Can you tell us briefly about what WCS does?
WCS is a large conservation NGO, with its HQ at Bronx Zoo in NY, and works in over 60 countries globally. WCS uses science to underpin conservation management support to important protected areas, as well as trying to harmonise the environment and sustainable development needs via community-based projects and education.
Vultures have become somewhat of a specialty of yours, how are you working with them right now?
We are currently tracking some vultures' daily movement patterns, after putting satellite units on them. This is helping us understand about their foraging ecology and ranging, as well as providing us with information at a landscape-level about ecosystem health, as white-backed vultures can act as early warning systems for disease outbreaks, poisoning events and poaching. In addition, one white-backed vulture left southern Tanzania and travelled through an astonishing eight countries - probably the longest dispersal known for a terrestrial vertebrate.
What are the challenges for vultures in Tanzania right now?
Human-wildlife conflict related poisoning - for instance when a cow is killed by a lion, there is often retaliatory poisoning, which whilst meant for the lion, also often kills much large numbers of vultures, who come to scavenge on the carcass.

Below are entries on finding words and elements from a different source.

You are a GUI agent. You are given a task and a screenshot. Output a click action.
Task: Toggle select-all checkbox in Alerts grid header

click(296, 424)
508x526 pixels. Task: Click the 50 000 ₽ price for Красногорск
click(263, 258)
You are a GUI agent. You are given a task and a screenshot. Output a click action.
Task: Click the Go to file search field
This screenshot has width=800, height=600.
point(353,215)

Deliberate poisoning of vultures for their parts in the Muthi / witchcraft trade is also a threat.
Favourite vulture species and why?
It has to be white-backed vultures, based on my experience of observing them and handling them during the trapping work. Watch out for that razor-sharp bill!!!

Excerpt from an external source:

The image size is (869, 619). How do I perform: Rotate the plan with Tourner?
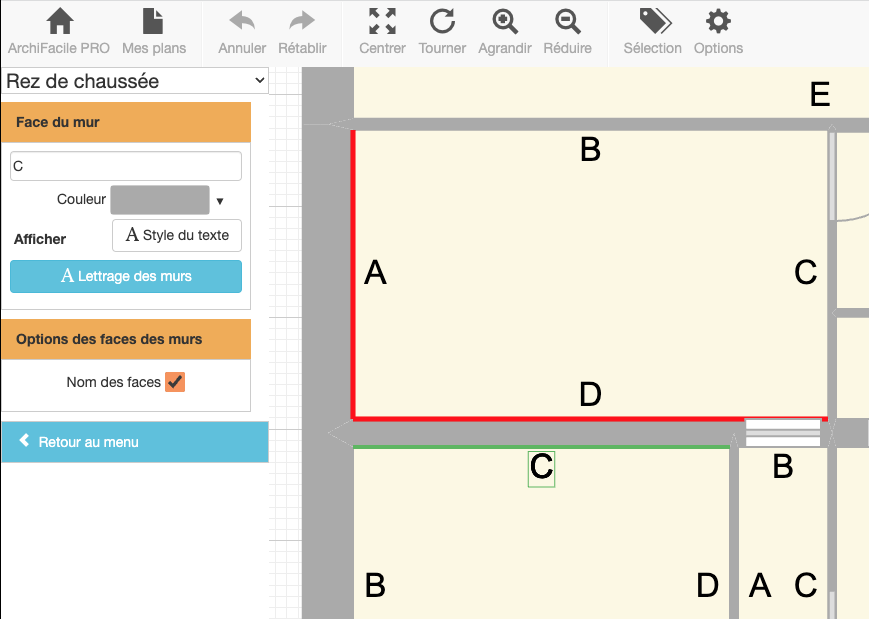pos(442,22)
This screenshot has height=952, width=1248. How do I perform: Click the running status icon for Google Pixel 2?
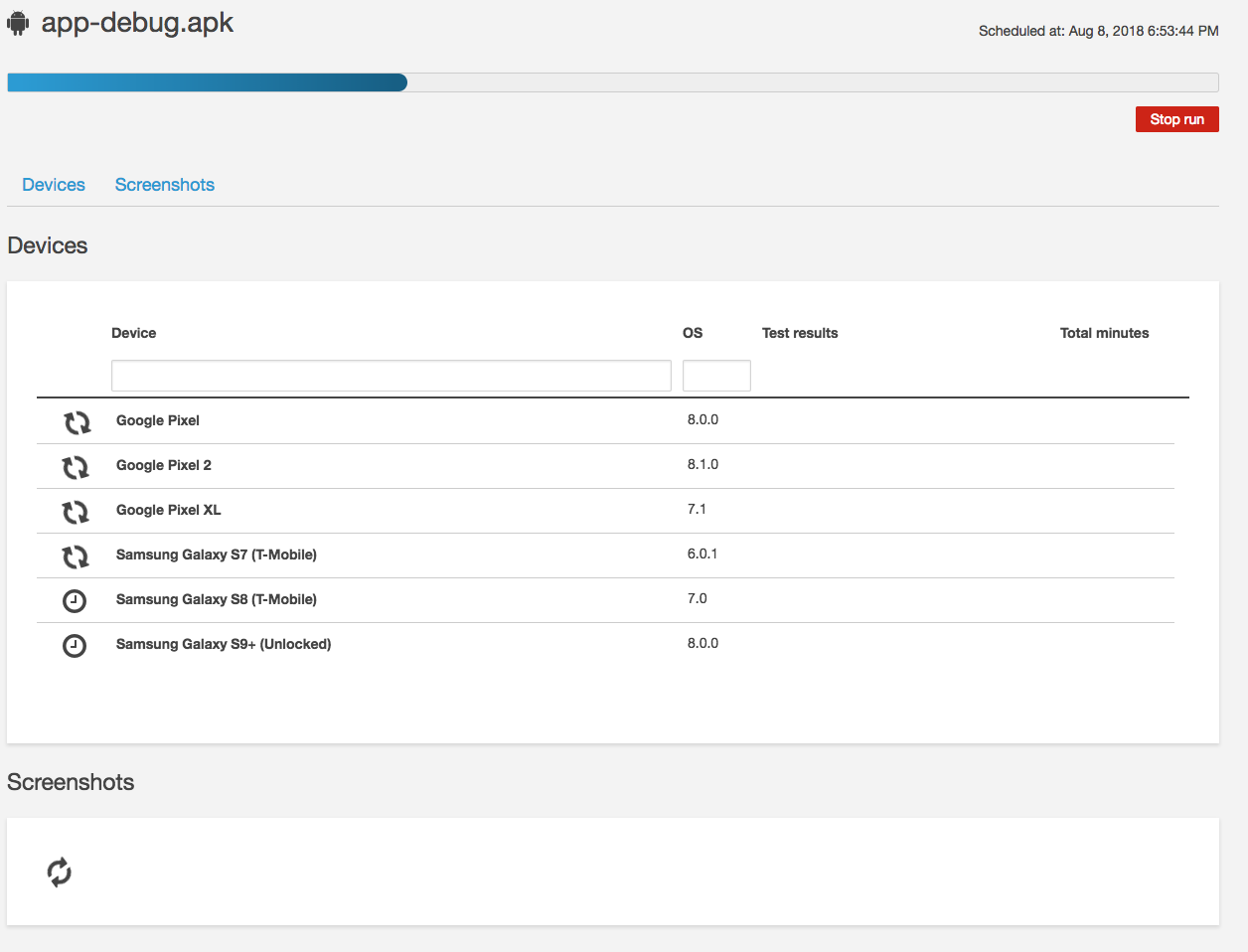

A lot of people have a very romantic notion about a job like yours, what’s it really like working in conservation?
There is a lot of "behind the scenes" work that goes on to run a conservation project, and much of it is pretty routine stuff. and involves good teams. Additionally to have a long lasting impact, conservation involves building and maintaining partnerships with lots of key stakeholders, which is not always easy and takes time, but is critical.
Spending nights stuck in the field in the wet season fighting off mosquitos and listening to colleagues snoring!!
Where do you think tourism fits into the conservation puzzle?
The demand from tourism and income generated from it can provide a critical incentive for the protection of some important natural areas, such as the fabulous Ruaha National Park in southern Tanzania. Keep bringing them here Paul. This can often help directly fund protection and conservation of the area.
Kilimanjaro or Safari lager?
How can people get involved with what you’re doing?
They can follow the WCS Tanzania Program facebook page, and help spread the conservation message.
The Southern Tanzania vulture project is a collaboration between WCS and North Carolina Zoo.